* [READING TEXT]:
** BEGIN **

Use the chain method of itertools

import itertools
for i in range(0, infinity):
    for j in itertools.chain(range(0, 100, 1), range(100, 0, -1)):
        print(j) # (in my case 100 lines of code)

As suggested by @Chepner, you can use itertools.cycle() for the infinite loop:

from itertools import cycle, chain

for i in cycle(chain(range(0, 100, 1), range(100, 0, -1))):
    ....
  • 13
    You can add itertools.cycle to this as well, to avoid the nested loop. for i in cycle(chain(range(100), range(100,0,-1)). – chepner Sep 5 '18 at 14:23
  • As commented by @MartijnPieters it uses too much memory at once – N Chauhan Sep 5 '18 at 14:23
  • 1
    @damienfrancois: I disagree that generic unpacking is better. Try that technique with range(10**6), range(10**6, -1, -1), and watch the memory footprint. – Martijn Pieters Sep 5 '18 at 14:24
17

As well as the other answers you can use a bit of maths:

while(True):
    for i in range(200):
        if i > 100:
            i = 200 - i
9

Here's yet another possibility:

while notConverged:
    for i in xrange(-100, 101):
        print 100 - abs(i)

** END **

* [BRIEF 1]:
In the Python loop thread, who suggested using itertools.cycle() for the infinite loop?
* [BRIEF 2]:
Pick up the Python loop thread after its final line and continue it.
The records that come next are separate material and are unrelated to the Python loop thread.

* [DATA EXCERPTS]:
** BEGIN **

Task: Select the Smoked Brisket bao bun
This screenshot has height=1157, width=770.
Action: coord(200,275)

** END **
** BEGIN **

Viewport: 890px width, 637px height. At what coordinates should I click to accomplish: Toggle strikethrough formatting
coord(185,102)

** END **

* [EXERCISE ANSWER 1]:
Chepner

* [EXERCISE ANSWER 2]:
6

If you've got a repeated set of code, use a function to save space and effort:

def function(x, y, x, num_from_for_loop):
    # 100 lines of code 

while not condition:
    for i in range(1, 101):
        if condition:
            break
        function(x, y, z, i)
    for i in range(100, 0, -1):
        if condition:
            break
        function(x, y, z, i)

You could even use a while True

  • +1... I think a lot of the "ooo, I know just the itertools function to help!" answers are neglecting the big picture. – Sneftel Sep 5 '18 at 20:28
  • I agree, although I honestly don't know anything about itertools save for a few of the simple functions. – N Chauhan Sep 5 '18 at 20:31
3

If you're using Python 3.5+, you can using generic unpacking:

for j in (*range(0, 100, 1), *range(100, 0, -1)):

or prior to Python 3.5, you can use itertools.chain:

from itertools import chain

...

for j in chain(range(0, 100, 1), range(100, 0, -1)):
  • 15
    Generic unpacking creates a huge tuple with all integers materialised (remember that range() is a very lightweight object). Chaining is better! – Martijn Pieters Sep 5 '18 at 14:22
3
up = True # since we want to go from 0 to 100 first

while True: #for infinite loop

    # For up == True we will print 0-->100 (0,100,1)
    # For up == False we will print 100-->0 (100,0,-1)


    start,stop,step = (0,100,1) if up else (100,0,-1)
    for i in range(start,stop,step):
        print(i)

    up = not up # if we have just printed from 0-->100 (ie up==True), we want to print 100-->0 next so make up False ie up = not up( True)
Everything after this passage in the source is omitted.